* **EXERCISE**: Each entry that appears below should be restated exactly as it is.

(GIVEN RECORDS Opens)

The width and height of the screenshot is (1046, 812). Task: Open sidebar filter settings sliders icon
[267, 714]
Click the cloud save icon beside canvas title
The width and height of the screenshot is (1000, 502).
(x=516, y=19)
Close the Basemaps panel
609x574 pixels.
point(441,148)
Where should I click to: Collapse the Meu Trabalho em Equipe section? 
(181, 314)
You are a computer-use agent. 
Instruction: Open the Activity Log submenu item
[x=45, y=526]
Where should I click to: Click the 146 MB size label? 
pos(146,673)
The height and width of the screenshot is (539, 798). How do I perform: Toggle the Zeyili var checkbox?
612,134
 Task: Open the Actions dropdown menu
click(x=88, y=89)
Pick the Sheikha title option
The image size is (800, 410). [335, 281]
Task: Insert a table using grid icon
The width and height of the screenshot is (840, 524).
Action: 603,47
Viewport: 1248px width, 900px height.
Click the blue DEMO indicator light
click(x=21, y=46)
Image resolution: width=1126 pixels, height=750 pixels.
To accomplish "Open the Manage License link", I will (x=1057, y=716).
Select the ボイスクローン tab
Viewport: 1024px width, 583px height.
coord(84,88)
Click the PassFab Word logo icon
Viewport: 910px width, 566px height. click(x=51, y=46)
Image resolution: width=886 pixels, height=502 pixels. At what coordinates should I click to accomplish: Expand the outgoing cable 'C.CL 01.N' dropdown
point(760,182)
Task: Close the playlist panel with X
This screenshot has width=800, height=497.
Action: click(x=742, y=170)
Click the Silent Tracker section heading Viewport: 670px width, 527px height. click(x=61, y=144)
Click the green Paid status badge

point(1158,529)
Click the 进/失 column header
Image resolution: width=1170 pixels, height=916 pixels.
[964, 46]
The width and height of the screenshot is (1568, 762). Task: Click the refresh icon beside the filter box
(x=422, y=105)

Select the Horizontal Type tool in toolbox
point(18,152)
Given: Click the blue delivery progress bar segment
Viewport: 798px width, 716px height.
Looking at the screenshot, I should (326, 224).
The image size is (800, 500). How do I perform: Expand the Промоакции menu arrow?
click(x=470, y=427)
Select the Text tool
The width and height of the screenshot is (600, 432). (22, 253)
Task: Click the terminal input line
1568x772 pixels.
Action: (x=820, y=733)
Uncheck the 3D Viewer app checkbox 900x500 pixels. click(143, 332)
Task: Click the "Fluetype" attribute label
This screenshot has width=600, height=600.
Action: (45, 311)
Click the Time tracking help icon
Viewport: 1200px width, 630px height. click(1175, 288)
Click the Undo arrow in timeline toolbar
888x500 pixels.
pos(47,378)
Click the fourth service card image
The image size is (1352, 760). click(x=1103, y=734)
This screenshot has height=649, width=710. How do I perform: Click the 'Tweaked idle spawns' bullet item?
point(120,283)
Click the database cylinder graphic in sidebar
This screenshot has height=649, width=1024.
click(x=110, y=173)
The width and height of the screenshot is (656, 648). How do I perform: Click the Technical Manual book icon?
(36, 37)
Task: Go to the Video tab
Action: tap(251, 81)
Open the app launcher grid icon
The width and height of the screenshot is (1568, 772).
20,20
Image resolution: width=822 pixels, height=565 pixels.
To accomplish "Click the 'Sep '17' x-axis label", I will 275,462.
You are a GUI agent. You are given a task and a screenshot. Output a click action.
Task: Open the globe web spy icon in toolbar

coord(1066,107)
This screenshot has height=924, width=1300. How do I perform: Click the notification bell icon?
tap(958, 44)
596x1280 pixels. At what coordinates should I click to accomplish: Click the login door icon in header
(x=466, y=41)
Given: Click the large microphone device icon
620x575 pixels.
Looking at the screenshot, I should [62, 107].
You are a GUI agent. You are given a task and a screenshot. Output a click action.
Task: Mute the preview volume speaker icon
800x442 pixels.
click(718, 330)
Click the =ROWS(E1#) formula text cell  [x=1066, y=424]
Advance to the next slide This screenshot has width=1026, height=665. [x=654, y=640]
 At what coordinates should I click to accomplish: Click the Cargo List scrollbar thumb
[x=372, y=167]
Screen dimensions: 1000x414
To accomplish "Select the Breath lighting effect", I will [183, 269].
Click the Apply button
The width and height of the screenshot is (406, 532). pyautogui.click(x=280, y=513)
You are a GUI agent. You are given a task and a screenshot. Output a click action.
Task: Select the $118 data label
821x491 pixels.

(GIVEN RECORDS Closes)

* **SOLUTION FOR THIS TASK**:
The width and height of the screenshot is (1046, 812). Task: Open sidebar filter settings sliders icon
[267, 714]
Click the cloud save icon beside canvas title
The width and height of the screenshot is (1000, 502).
(x=516, y=19)
Close the Basemaps panel
609x574 pixels.
point(441,148)
Where should I click to: Collapse the Meu Trabalho em Equipe section? 
(181, 314)
You are a computer-use agent. 
Instruction: Open the Activity Log submenu item
[x=45, y=526]
Where should I click to: Click the 146 MB size label? 
pos(146,673)
The height and width of the screenshot is (539, 798). How do I perform: Toggle the Zeyili var checkbox?
612,134
 Task: Open the Actions dropdown menu
click(x=88, y=89)
Pick the Sheikha title option
The image size is (800, 410). [335, 281]
Task: Insert a table using grid icon
The width and height of the screenshot is (840, 524).
Action: 603,47
Viewport: 1248px width, 900px height.
Click the blue DEMO indicator light
click(x=21, y=46)
Image resolution: width=1126 pixels, height=750 pixels.
To accomplish "Open the Manage License link", I will (x=1057, y=716).
Select the ボイスクローン tab
Viewport: 1024px width, 583px height.
coord(84,88)
Click the PassFab Word logo icon
Viewport: 910px width, 566px height. click(x=51, y=46)
Image resolution: width=886 pixels, height=502 pixels. At what coordinates should I click to accomplish: Expand the outgoing cable 'C.CL 01.N' dropdown
point(760,182)
Task: Close the playlist panel with X
This screenshot has width=800, height=497.
Action: click(x=742, y=170)
Click the Silent Tracker section heading Viewport: 670px width, 527px height. click(x=61, y=144)
Click the green Paid status badge

point(1158,529)
Click the 进/失 column header
Image resolution: width=1170 pixels, height=916 pixels.
[964, 46]
The width and height of the screenshot is (1568, 762). Task: Click the refresh icon beside the filter box
(x=422, y=105)

Select the Horizontal Type tool in toolbox
point(18,152)
Given: Click the blue delivery progress bar segment
Viewport: 798px width, 716px height.
Looking at the screenshot, I should (326, 224).
The image size is (800, 500). How do I perform: Expand the Промоакции menu arrow?
click(x=470, y=427)
Select the Text tool
The width and height of the screenshot is (600, 432). (22, 253)
Task: Click the terminal input line
1568x772 pixels.
Action: (x=820, y=733)
Uncheck the 3D Viewer app checkbox 900x500 pixels. click(143, 332)
Task: Click the "Fluetype" attribute label
This screenshot has width=600, height=600.
Action: (45, 311)
Click the Time tracking help icon
Viewport: 1200px width, 630px height. click(1175, 288)
Click the Undo arrow in timeline toolbar
888x500 pixels.
pos(47,378)
Click the fourth service card image
The image size is (1352, 760). click(x=1103, y=734)
This screenshot has height=649, width=710. How do I perform: Click the 'Tweaked idle spawns' bullet item?
point(120,283)
Click the database cylinder graphic in sidebar
This screenshot has height=649, width=1024.
click(x=110, y=173)
The width and height of the screenshot is (656, 648). How do I perform: Click the Technical Manual book icon?
(36, 37)
Task: Go to the Video tab
Action: tap(251, 81)
Open the app launcher grid icon
The width and height of the screenshot is (1568, 772).
20,20
Image resolution: width=822 pixels, height=565 pixels.
To accomplish "Click the 'Sep '17' x-axis label", I will 275,462.
You are a GUI agent. You are given a task and a screenshot. Output a click action.
Task: Open the globe web spy icon in toolbar

coord(1066,107)
This screenshot has height=924, width=1300. How do I perform: Click the notification bell icon?
tap(958, 44)
596x1280 pixels. At what coordinates should I click to accomplish: Click the login door icon in header
(x=466, y=41)
Given: Click the large microphone device icon
620x575 pixels.
Looking at the screenshot, I should [62, 107].
You are a GUI agent. You are given a task and a screenshot. Output a click action.
Task: Mute the preview volume speaker icon
800x442 pixels.
click(718, 330)
Click the =ROWS(E1#) formula text cell  [x=1066, y=424]
Advance to the next slide This screenshot has width=1026, height=665. [x=654, y=640]
 At what coordinates should I click to accomplish: Click the Cargo List scrollbar thumb
[x=372, y=167]
Screen dimensions: 1000x414
To accomplish "Select the Breath lighting effect", I will [183, 269].
Click the Apply button
The width and height of the screenshot is (406, 532). pyautogui.click(x=280, y=513)
You are a GUI agent. You are given a task and a screenshot. Output a click action.
Task: Select the $118 data label
821x491 pixels.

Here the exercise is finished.